--- Begin LISTED ENTRIES ---

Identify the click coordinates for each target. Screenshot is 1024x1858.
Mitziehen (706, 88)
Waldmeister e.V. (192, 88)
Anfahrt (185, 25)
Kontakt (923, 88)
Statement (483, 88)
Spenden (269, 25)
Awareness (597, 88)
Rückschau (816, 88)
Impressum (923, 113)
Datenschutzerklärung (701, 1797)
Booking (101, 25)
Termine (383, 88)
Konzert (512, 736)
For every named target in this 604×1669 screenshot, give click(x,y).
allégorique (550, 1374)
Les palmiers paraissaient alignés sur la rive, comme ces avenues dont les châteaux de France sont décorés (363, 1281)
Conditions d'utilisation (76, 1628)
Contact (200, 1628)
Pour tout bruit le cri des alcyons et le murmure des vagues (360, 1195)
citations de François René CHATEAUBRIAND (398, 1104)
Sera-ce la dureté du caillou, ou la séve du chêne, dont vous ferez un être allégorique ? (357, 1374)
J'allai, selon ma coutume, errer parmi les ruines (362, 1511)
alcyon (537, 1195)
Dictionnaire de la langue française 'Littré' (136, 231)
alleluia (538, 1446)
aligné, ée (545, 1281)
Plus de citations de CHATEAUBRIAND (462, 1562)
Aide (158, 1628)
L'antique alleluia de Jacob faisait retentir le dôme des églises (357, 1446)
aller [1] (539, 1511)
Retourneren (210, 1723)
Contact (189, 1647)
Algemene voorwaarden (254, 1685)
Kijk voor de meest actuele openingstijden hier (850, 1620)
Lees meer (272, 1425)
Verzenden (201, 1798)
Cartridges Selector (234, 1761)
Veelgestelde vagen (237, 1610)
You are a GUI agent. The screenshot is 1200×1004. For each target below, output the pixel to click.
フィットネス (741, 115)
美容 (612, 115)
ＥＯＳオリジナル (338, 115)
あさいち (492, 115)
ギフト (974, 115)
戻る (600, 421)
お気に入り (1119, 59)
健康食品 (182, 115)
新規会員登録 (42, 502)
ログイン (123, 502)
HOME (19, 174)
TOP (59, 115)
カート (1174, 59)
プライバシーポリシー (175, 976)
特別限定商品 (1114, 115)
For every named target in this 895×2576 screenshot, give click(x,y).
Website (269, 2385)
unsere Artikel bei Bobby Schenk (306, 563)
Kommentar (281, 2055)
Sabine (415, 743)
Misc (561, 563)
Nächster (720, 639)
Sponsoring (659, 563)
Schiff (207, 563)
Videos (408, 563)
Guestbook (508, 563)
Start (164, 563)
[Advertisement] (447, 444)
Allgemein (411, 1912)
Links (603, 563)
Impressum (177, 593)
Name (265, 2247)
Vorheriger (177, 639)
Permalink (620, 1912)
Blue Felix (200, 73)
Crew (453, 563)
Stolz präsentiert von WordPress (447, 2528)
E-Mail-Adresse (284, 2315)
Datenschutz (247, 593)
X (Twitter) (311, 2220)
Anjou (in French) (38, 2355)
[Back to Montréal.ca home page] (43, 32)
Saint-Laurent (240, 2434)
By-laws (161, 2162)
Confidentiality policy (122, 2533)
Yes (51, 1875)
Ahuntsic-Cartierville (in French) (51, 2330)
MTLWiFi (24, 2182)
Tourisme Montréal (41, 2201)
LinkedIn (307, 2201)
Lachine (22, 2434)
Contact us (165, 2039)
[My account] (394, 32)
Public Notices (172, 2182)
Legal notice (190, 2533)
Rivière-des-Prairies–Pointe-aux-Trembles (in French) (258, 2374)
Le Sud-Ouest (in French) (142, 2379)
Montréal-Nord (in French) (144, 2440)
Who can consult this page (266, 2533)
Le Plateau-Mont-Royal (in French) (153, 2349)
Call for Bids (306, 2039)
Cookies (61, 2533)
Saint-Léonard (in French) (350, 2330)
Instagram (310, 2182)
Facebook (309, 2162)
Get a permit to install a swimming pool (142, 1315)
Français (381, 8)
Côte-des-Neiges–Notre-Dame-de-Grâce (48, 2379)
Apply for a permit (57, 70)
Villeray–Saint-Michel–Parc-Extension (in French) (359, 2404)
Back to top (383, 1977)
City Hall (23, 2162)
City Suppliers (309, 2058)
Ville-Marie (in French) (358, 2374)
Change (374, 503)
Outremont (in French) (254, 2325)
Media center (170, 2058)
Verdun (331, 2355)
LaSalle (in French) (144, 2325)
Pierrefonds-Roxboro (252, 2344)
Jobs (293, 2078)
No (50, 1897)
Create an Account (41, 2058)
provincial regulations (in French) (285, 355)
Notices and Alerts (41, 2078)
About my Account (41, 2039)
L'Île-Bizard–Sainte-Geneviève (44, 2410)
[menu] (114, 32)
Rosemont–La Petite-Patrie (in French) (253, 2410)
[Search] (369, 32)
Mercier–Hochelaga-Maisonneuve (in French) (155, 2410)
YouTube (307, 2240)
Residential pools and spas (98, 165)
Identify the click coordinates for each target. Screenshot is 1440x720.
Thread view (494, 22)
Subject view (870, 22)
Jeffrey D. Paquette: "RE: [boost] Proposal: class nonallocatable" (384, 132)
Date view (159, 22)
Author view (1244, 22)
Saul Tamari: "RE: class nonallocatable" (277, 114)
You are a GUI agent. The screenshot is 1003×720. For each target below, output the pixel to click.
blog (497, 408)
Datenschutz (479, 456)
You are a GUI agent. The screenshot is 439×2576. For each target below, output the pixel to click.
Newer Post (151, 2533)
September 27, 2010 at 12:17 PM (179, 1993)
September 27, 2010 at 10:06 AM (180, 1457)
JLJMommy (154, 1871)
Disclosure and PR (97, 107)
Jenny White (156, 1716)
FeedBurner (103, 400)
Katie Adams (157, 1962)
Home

--- End LISTED ENTRIES ---

• _PROMPT_
Reproduce every line of the data above word for word, from start to finish.

• _ANSWER TO THE PROBLEM_
Identify the click coordinates for each target. Screenshot is 1024x1858.
Mitziehen (706, 88)
Waldmeister e.V. (192, 88)
Anfahrt (185, 25)
Kontakt (923, 88)
Statement (483, 88)
Spenden (269, 25)
Awareness (597, 88)
Rückschau (816, 88)
Impressum (923, 113)
Datenschutzerklärung (701, 1797)
Booking (101, 25)
Termine (383, 88)
Konzert (512, 736)
For every named target in this 604×1669 screenshot, give click(x,y).
allégorique (550, 1374)
Les palmiers paraissaient alignés sur la rive, comme ces avenues dont les châteaux de France sont décorés (363, 1281)
Conditions d'utilisation (76, 1628)
Contact (200, 1628)
Pour tout bruit le cri des alcyons et le murmure des vagues (360, 1195)
citations de François René CHATEAUBRIAND (398, 1104)
Sera-ce la dureté du caillou, ou la séve du chêne, dont vous ferez un être allégorique ? (357, 1374)
J'allai, selon ma coutume, errer parmi les ruines (362, 1511)
alcyon (537, 1195)
Dictionnaire de la langue française 'Littré' (136, 231)
alleluia (538, 1446)
aligné, ée (545, 1281)
Plus de citations de CHATEAUBRIAND (462, 1562)
Aide (158, 1628)
L'antique alleluia de Jacob faisait retentir le dôme des églises (357, 1446)
aller [1] (539, 1511)
Retourneren (210, 1723)
Contact (189, 1647)
Algemene voorwaarden (254, 1685)
Kijk voor de meest actuele openingstijden hier (850, 1620)
Lees meer (272, 1425)
Verzenden (201, 1798)
Cartridges Selector (234, 1761)
Veelgestelde vagen (237, 1610)
You are a GUI agent. The screenshot is 1200×1004. For each target below, output the pixel to click.
フィットネス (741, 115)
美容 (612, 115)
ＥＯＳオリジナル (338, 115)
あさいち (492, 115)
ギフト (974, 115)
戻る (600, 421)
お気に入り (1119, 59)
健康食品 (182, 115)
新規会員登録 (42, 502)
ログイン (123, 502)
HOME (19, 174)
TOP (59, 115)
カート (1174, 59)
プライバシーポリシー (175, 976)
特別限定商品 (1114, 115)
For every named target in this 895×2576 screenshot, give click(x,y).
Website (269, 2385)
unsere Artikel bei Bobby Schenk (306, 563)
Kommentar (281, 2055)
Sabine (415, 743)
Misc (561, 563)
Nächster (720, 639)
Sponsoring (659, 563)
Schiff (207, 563)
Videos (408, 563)
Guestbook (508, 563)
Start (164, 563)
[Advertisement] (447, 444)
Allgemein (411, 1912)
Links (603, 563)
Impressum (177, 593)
Name (265, 2247)
Vorheriger (177, 639)
Permalink (620, 1912)
Blue Felix (200, 73)
Crew (453, 563)
Stolz präsentiert von WordPress (447, 2528)
E-Mail-Adresse (284, 2315)
Datenschutz (247, 593)
X (Twitter) (311, 2220)
Anjou (in French) (38, 2355)
[Back to Montréal.ca home page] (43, 32)
Saint-Laurent (240, 2434)
By-laws (161, 2162)
Confidentiality policy (122, 2533)
Yes (51, 1875)
Ahuntsic-Cartierville (in French) (51, 2330)
MTLWiFi (24, 2182)
Tourisme Montréal (41, 2201)
LinkedIn (307, 2201)
Lachine (22, 2434)
Contact us (165, 2039)
[My account] (394, 32)
Public Notices (172, 2182)
Legal notice (190, 2533)
Rivière-des-Prairies–Pointe-aux-Trembles (in French) (258, 2374)
Le Sud-Ouest (in French) (142, 2379)
Montréal-Nord (in French) (144, 2440)
Who can consult this page (266, 2533)
Le Plateau-Mont-Royal (in French) (153, 2349)
Call for Bids (306, 2039)
Cookies (61, 2533)
Saint-Léonard (in French) (350, 2330)
Instagram (310, 2182)
Facebook (309, 2162)
Get a permit to install a swimming pool (142, 1315)
Français (381, 8)
Côte-des-Neiges–Notre-Dame-de-Grâce (48, 2379)
Apply for a permit (57, 70)
Villeray–Saint-Michel–Parc-Extension (in French) (359, 2404)
Back to top (383, 1977)
City Hall (23, 2162)
City Suppliers (309, 2058)
Ville-Marie (in French) (358, 2374)
Change (374, 503)
Outremont (in French) (254, 2325)
Media center (170, 2058)
Verdun (331, 2355)
LaSalle (in French) (144, 2325)
Pierrefonds-Roxboro (252, 2344)
Jobs (293, 2078)
No (50, 1897)
Create an Account (41, 2058)
provincial regulations (in French) (285, 355)
Notices and Alerts (41, 2078)
About my Account (41, 2039)
L'Île-Bizard–Sainte-Geneviève (44, 2410)
[menu] (114, 32)
Rosemont–La Petite-Patrie (in French) (253, 2410)
[Search] (369, 32)
Mercier–Hochelaga-Maisonneuve (in French) (155, 2410)
YouTube (307, 2240)
Residential pools and spas (98, 165)
Identify the click coordinates for each target. Screenshot is 1440x720.
Thread view (494, 22)
Subject view (870, 22)
Jeffrey D. Paquette: "RE: [boost] Proposal: class nonallocatable" (384, 132)
Date view (159, 22)
Author view (1244, 22)
Saul Tamari: "RE: class nonallocatable" (277, 114)
You are a GUI agent. The screenshot is 1003×720. For each target below, output the pixel to click.
blog (497, 408)
Datenschutz (479, 456)
You are a GUI agent. The screenshot is 439×2576. For each target below, output the pixel to click.
Newer Post (151, 2533)
September 27, 2010 at 12:17 PM (179, 1993)
September 27, 2010 at 10:06 AM (180, 1457)
JLJMommy (154, 1871)
Disclosure and PR (97, 107)
Jenny White (156, 1716)
FeedBurner (103, 400)
Katie Adams (157, 1962)
Home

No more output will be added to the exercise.